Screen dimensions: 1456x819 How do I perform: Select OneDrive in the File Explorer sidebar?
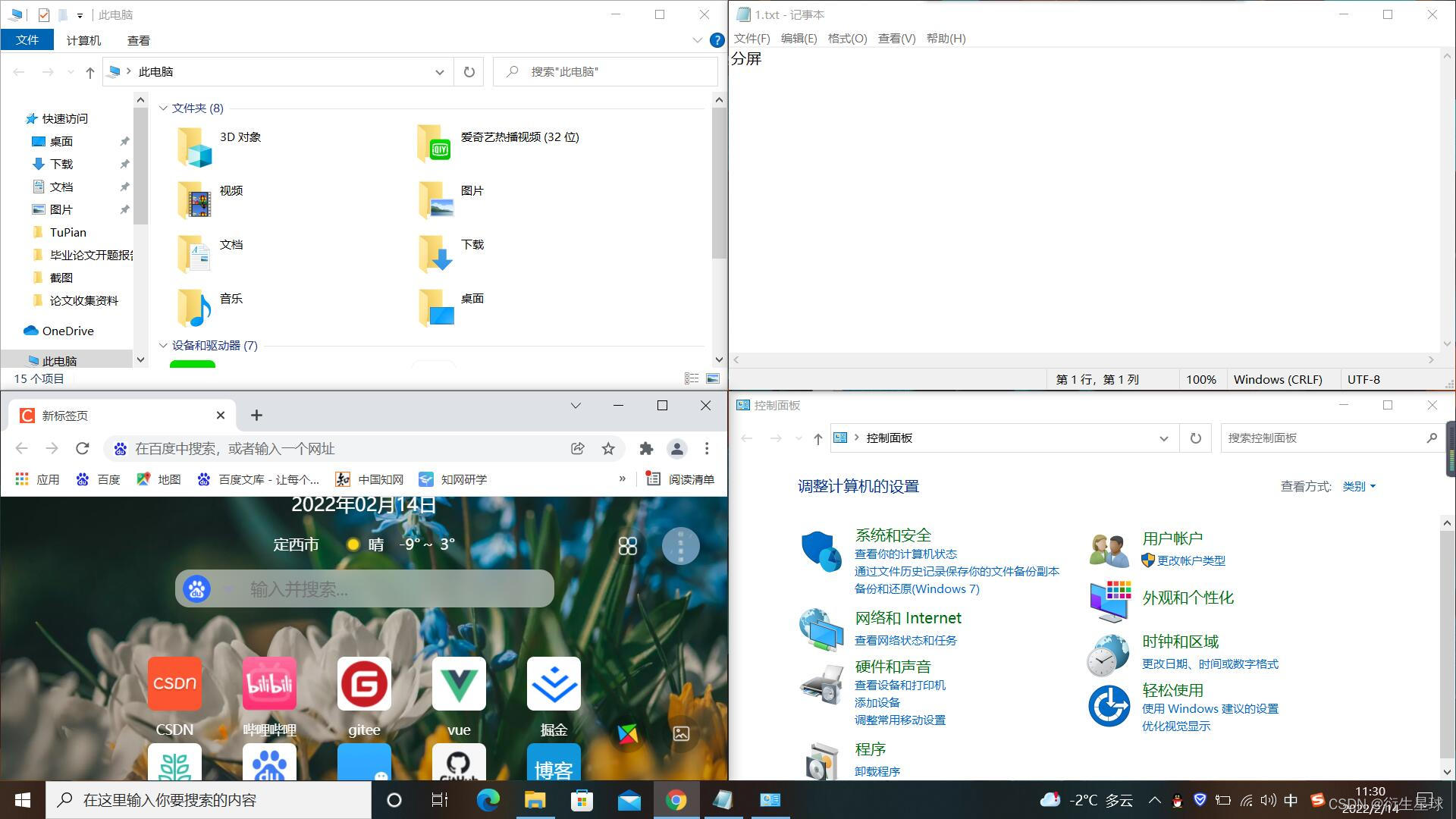[67, 331]
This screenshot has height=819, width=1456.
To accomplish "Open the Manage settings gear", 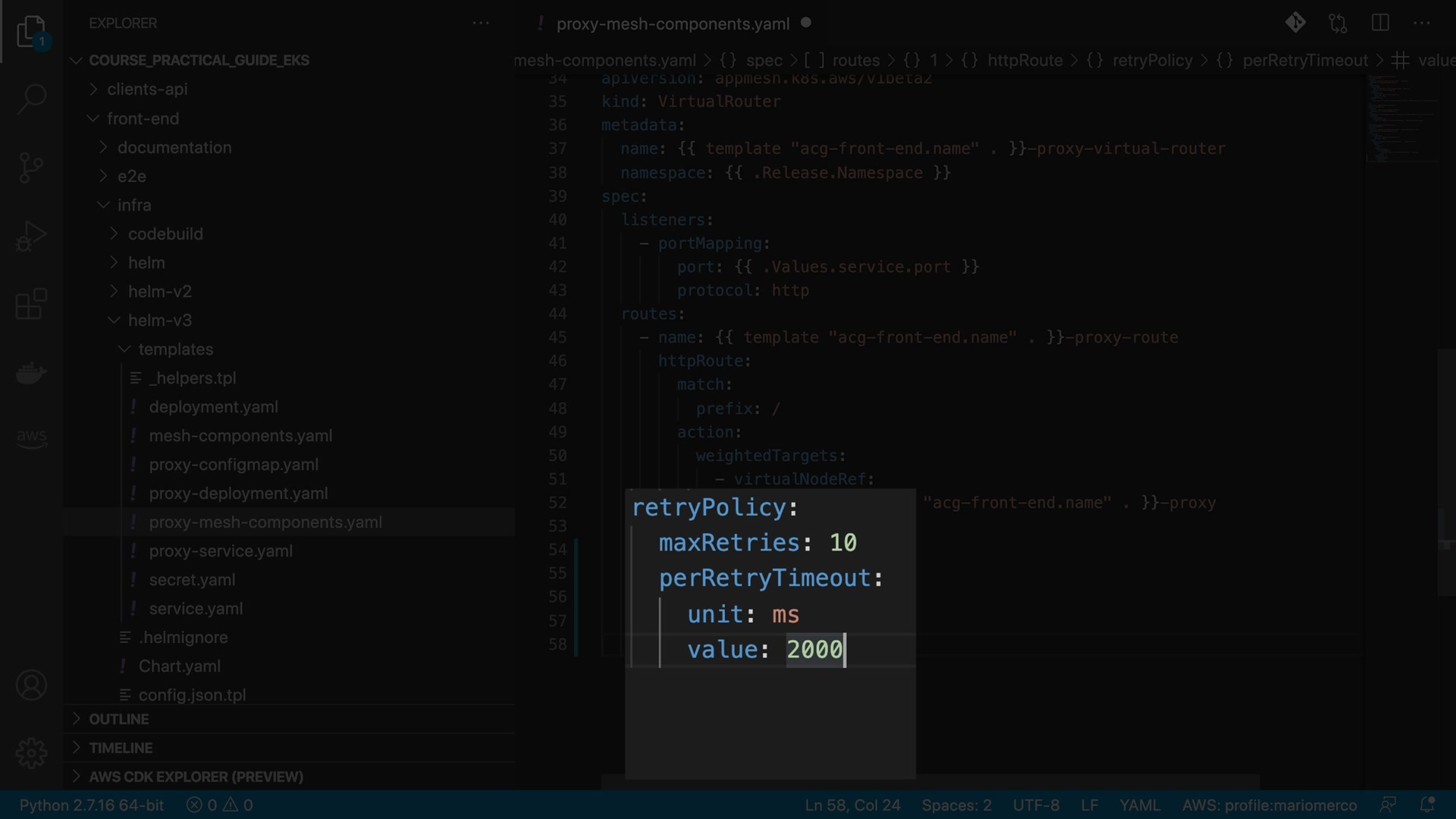I will (31, 753).
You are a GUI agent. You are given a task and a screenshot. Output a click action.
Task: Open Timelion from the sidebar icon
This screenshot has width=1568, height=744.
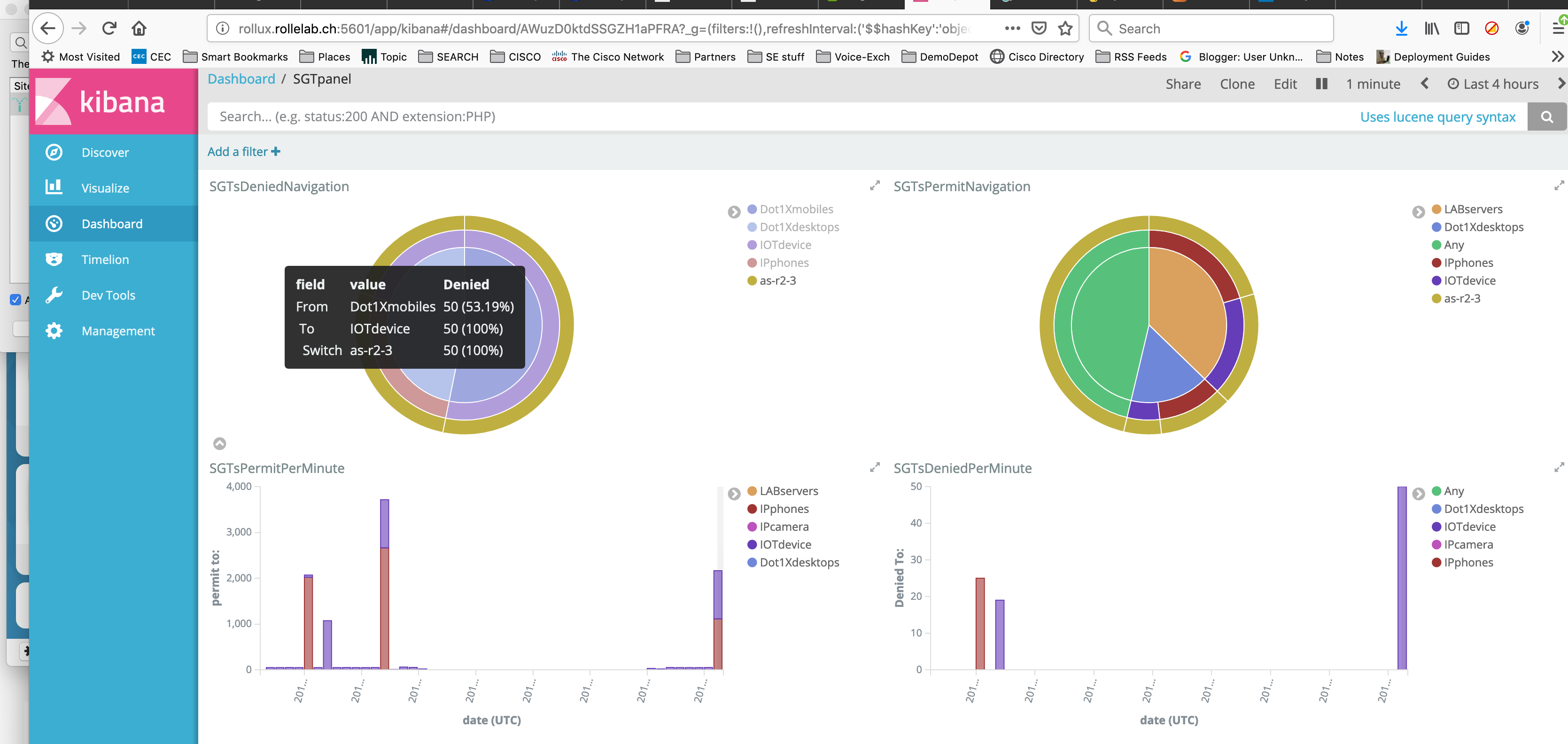[54, 259]
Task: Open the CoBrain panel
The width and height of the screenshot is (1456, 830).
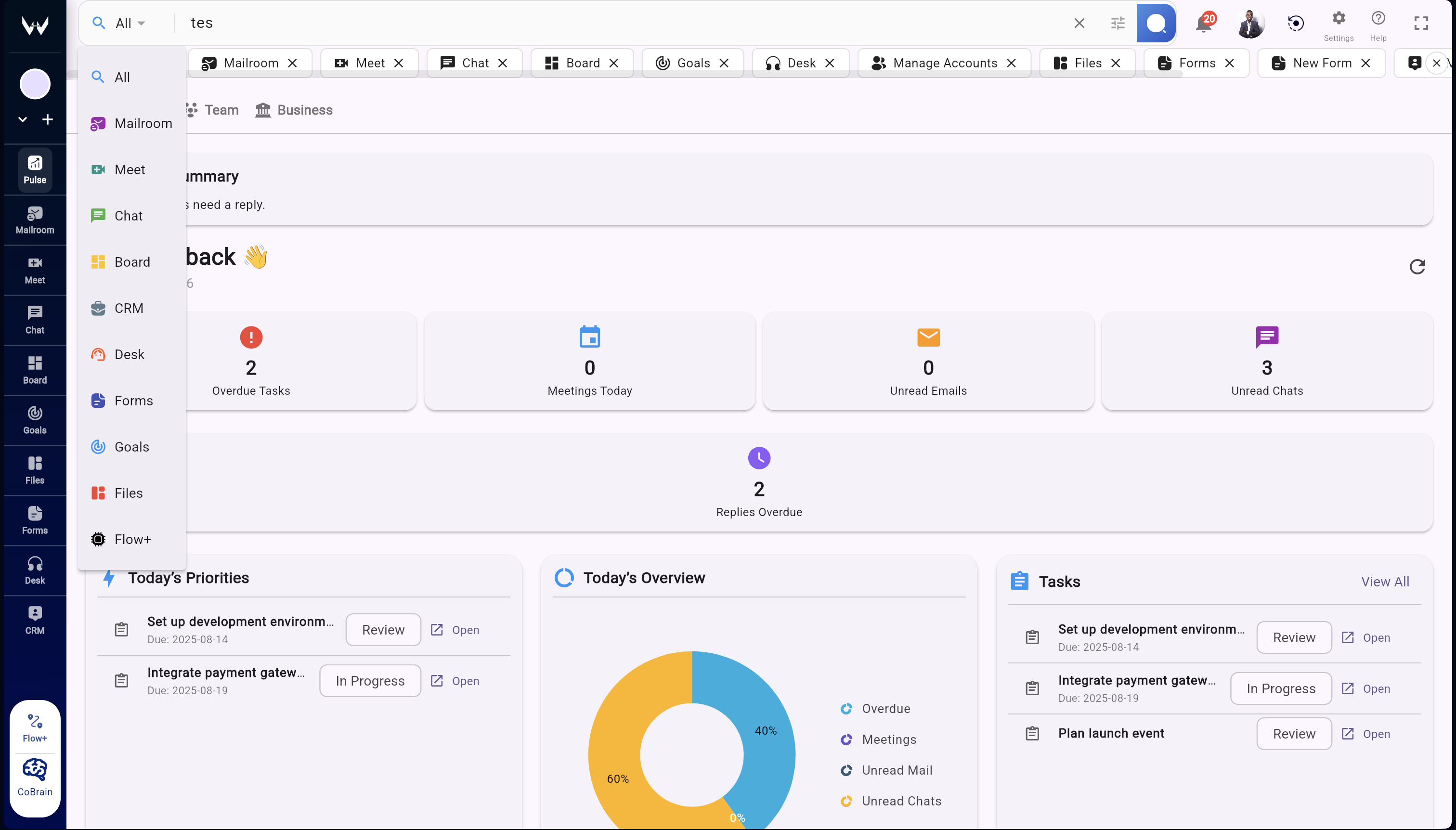Action: pos(34,777)
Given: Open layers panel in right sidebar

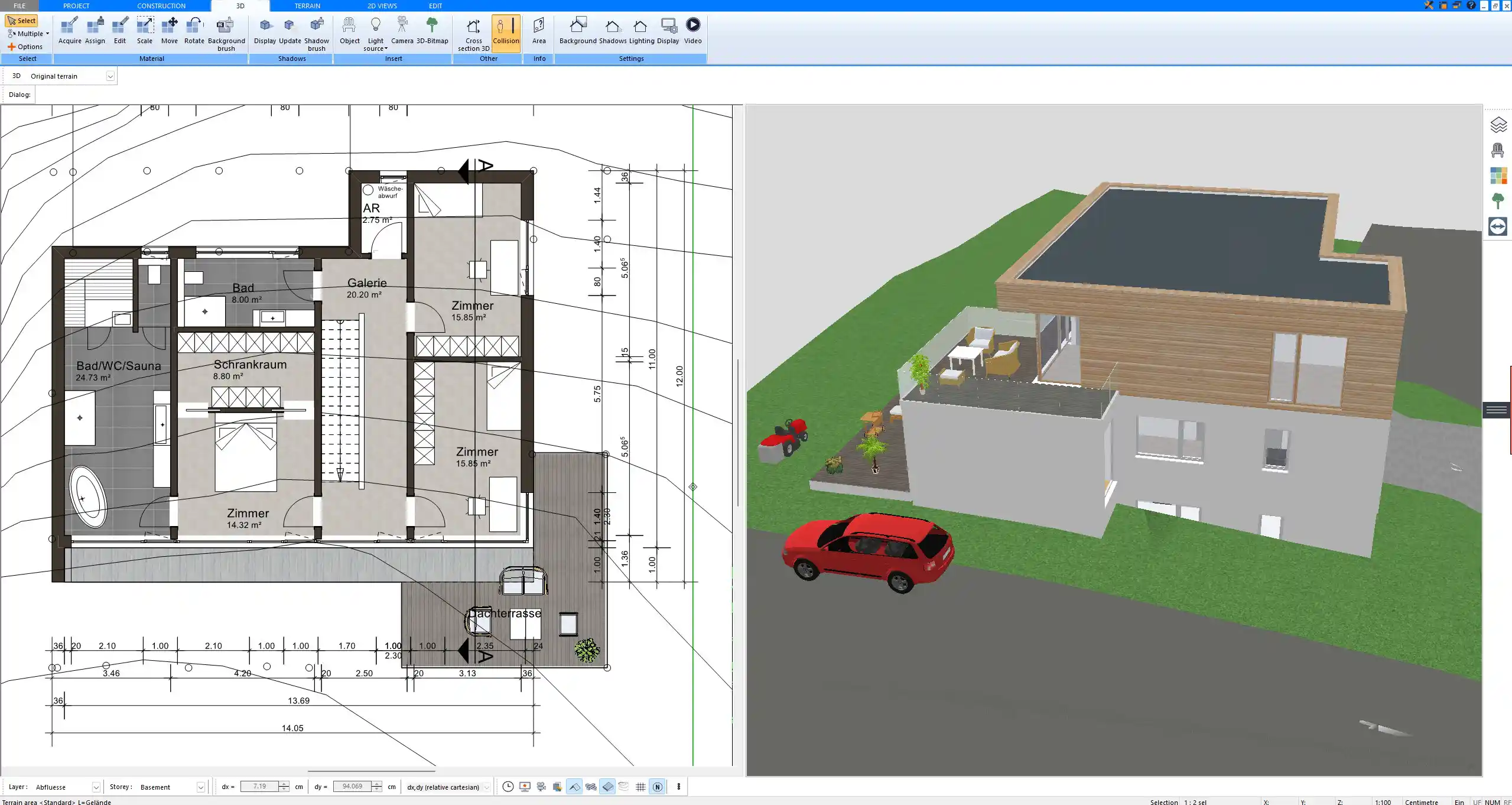Looking at the screenshot, I should click(1498, 125).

_ _ _ _ _

### Exercise prompt
Starting at the line that holds "The width and", repeat every line through the end of the listing exactly as written, skipping any picture.

### Response to the task
The width and height of the screenshot is (1456, 830).
Action: pos(34,777)
Given: Open layers panel in right sidebar

Looking at the screenshot, I should click(1498, 125).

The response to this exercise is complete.